Video Essay Transcript for My Students
For this film theory and criticism course, some of you may not find this very appealing, especially if you are more of a production person and not someone who would prefer spending more time in reading books about film theories and criticism and engage in intellectual discourse relating films watched with assigned readings. But think of this way, being filmmakers, knowing film’s roots, how it develops and how it manages to survive and thrive through years and decades, are all crucial to honing you as the best filmmaker you can be. Knowing filmmaking by heart, its history, its ups and downs, its times of struggles, its times of trying to merely survive, and its times of thriving and soaring high, are of paramount importance to develop your storytelling sensibilities.
Try to also think of it this way: The first critic of a filmmaker’s work is the filmmaker himself or herself.
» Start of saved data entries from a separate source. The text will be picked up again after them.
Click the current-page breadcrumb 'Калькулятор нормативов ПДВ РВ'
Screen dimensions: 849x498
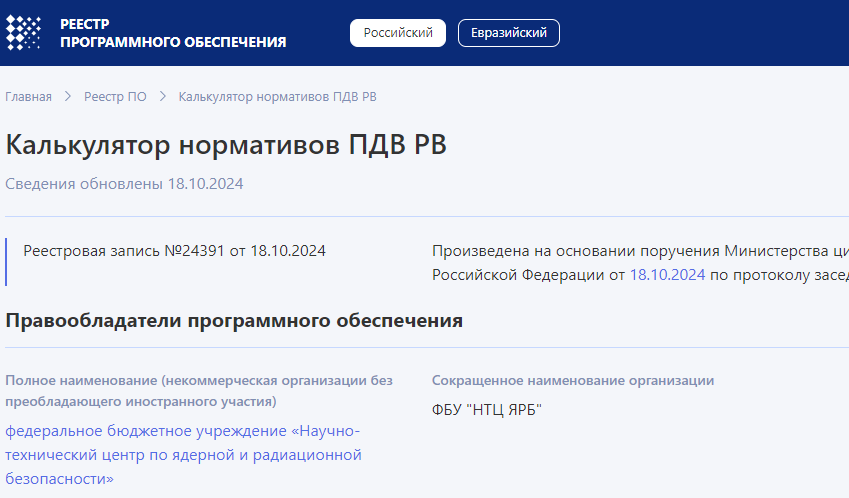(277, 97)
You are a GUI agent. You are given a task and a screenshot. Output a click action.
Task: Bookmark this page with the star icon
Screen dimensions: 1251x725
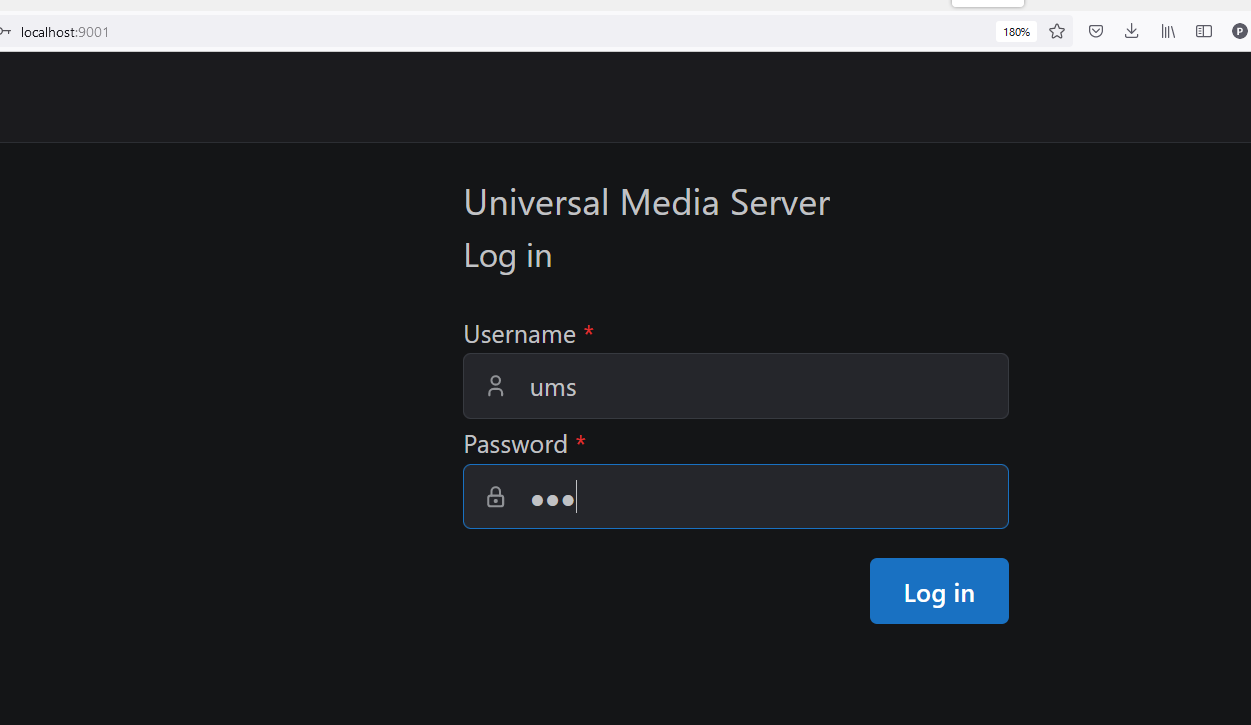[x=1057, y=31]
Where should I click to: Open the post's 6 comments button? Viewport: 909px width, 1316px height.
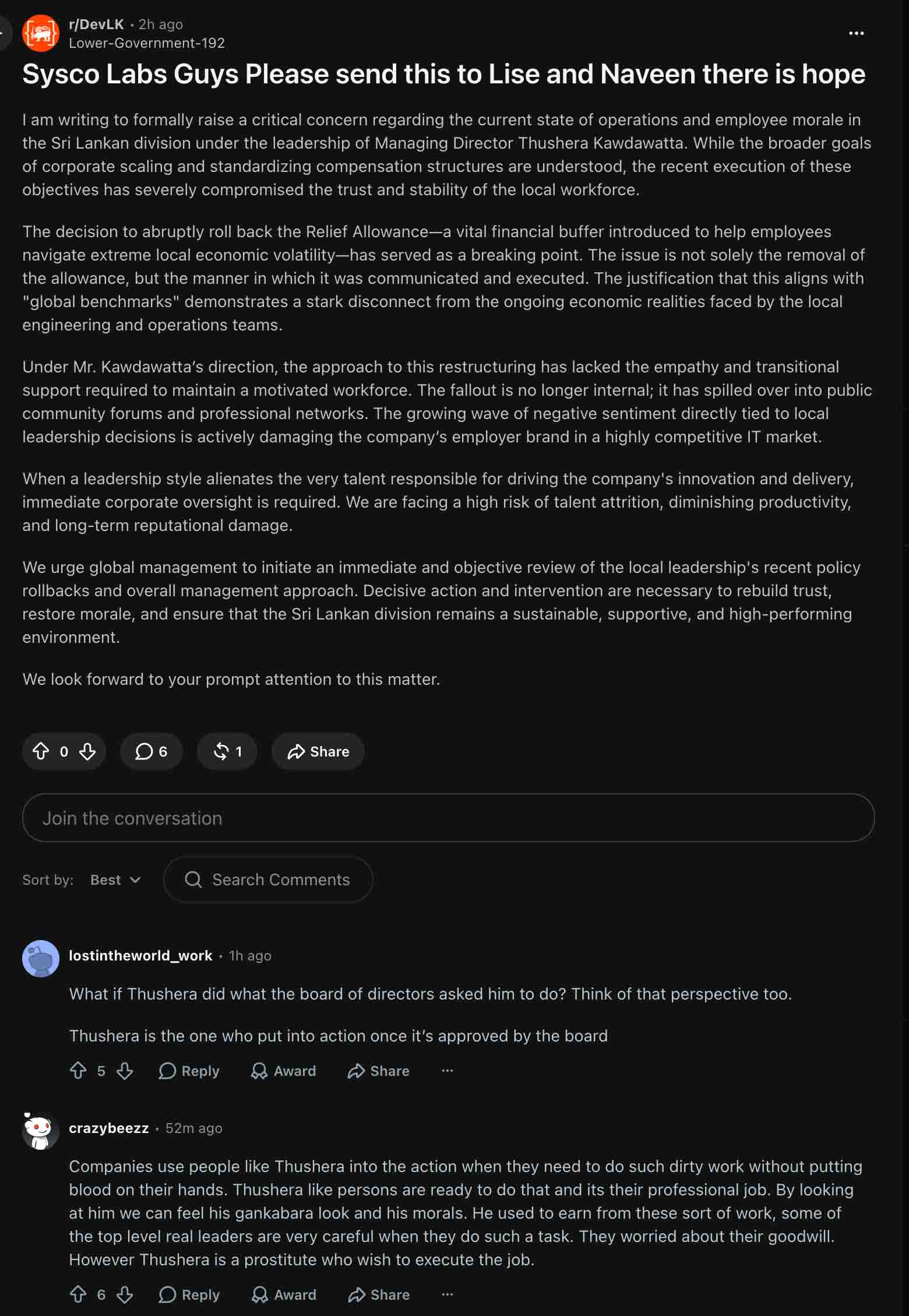click(151, 751)

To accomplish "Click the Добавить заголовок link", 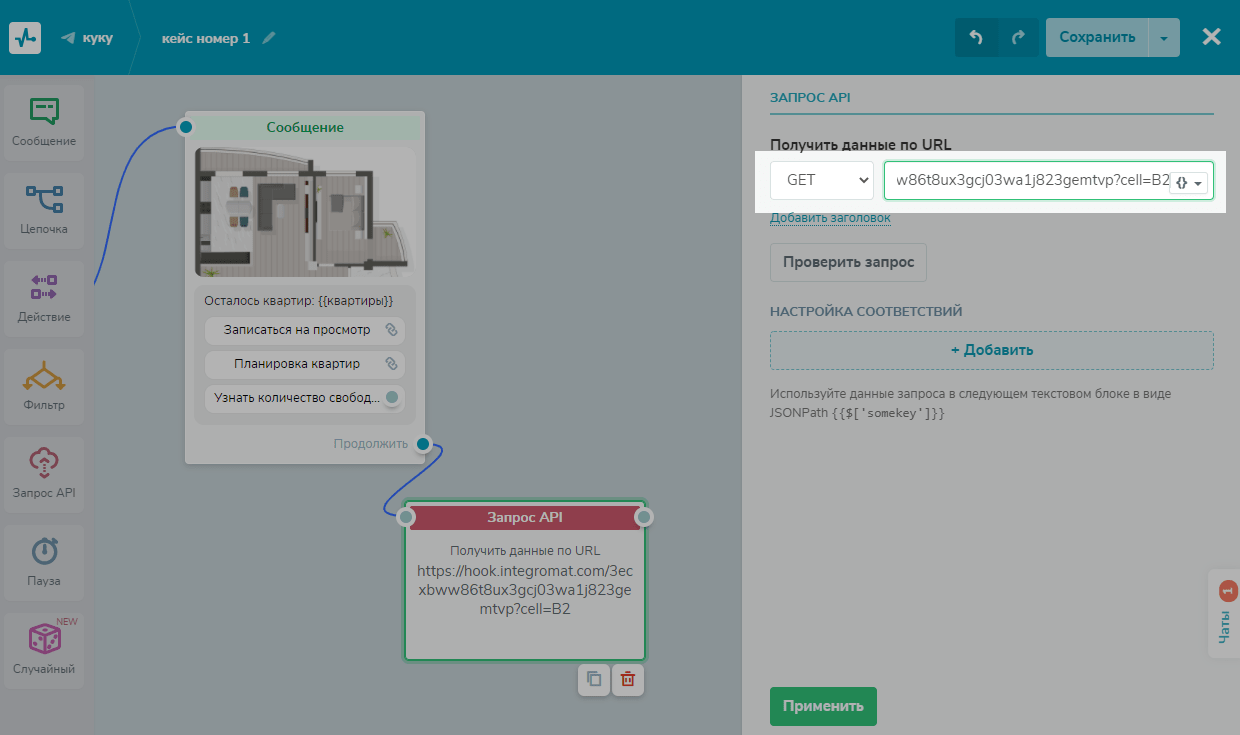I will tap(830, 218).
He or she is his or her work-in-progress work’s first audience, trying to understand the intricacies of details. The filmmaker criticizes the work until he or she believes it is ready. So as filmmakers, I want you to not go that relatively more typical route of readily hating film critics and criticisms about your work. Once you put your work out there, be ready to accept that it is not anymore yours alone. You chose to share it with others and people will put their minds and hearts into the films they watch. They have shared experiences with you. Yet, they also have other experiences compared to you, making them react with the films differently from your expectations, whether partly or entirely. But remember, “Discourse puts value to an artwork. “When people discuss your work, think about your work, debate or even speculate about your work, your work becomes relevant. In one way or another, your work can have a significant impact to others.
I myself put that much appreciation to this side of film studies. I find fulfillment in understanding the nooks and cranny of film criticism and knowing film theories by heart so I can become a better storyteller. Storytelling is more than just technical skills. Sure, you can update yourself with the latest craze in filmmaking equipment, become even better than the tutorials you watched about lighting or editing, but becoming a storyteller requires a whole gamut of creativity side by side technical expertise. Come to think of it, telling stories for and/or about human beings and the world at large using the audio-visual medium involves bits and pieces (or perhaps, a lot of elements) in humanities, history, anthropology, cultural studies, among many other disciplines.
Try to avoid the route of thinking that this non-production, reading- and writing-heavy course, is boring and irrelevant. Embrace it as a short but crucial part of your student filmmaking journey. It is a 3-unit course compared to the many units of production courses you ought to finish to complete your degree. So please, read, understand, and apply things you learned through your assigned papers, as well as apply it in your own films in the future. It won’t be that easy especially at the start. But believe me, this course will make you a better storyteller.
You may not necessarily be ending up as a film critic, film reviewer, or academician, but who knows what’s in store for you in the future? Knowing the other side of a film — being at the other end of it — from making it to consuming it, makes you a more learned, more experienced filmmaker with genuine insights in your works. With it, you come full circle.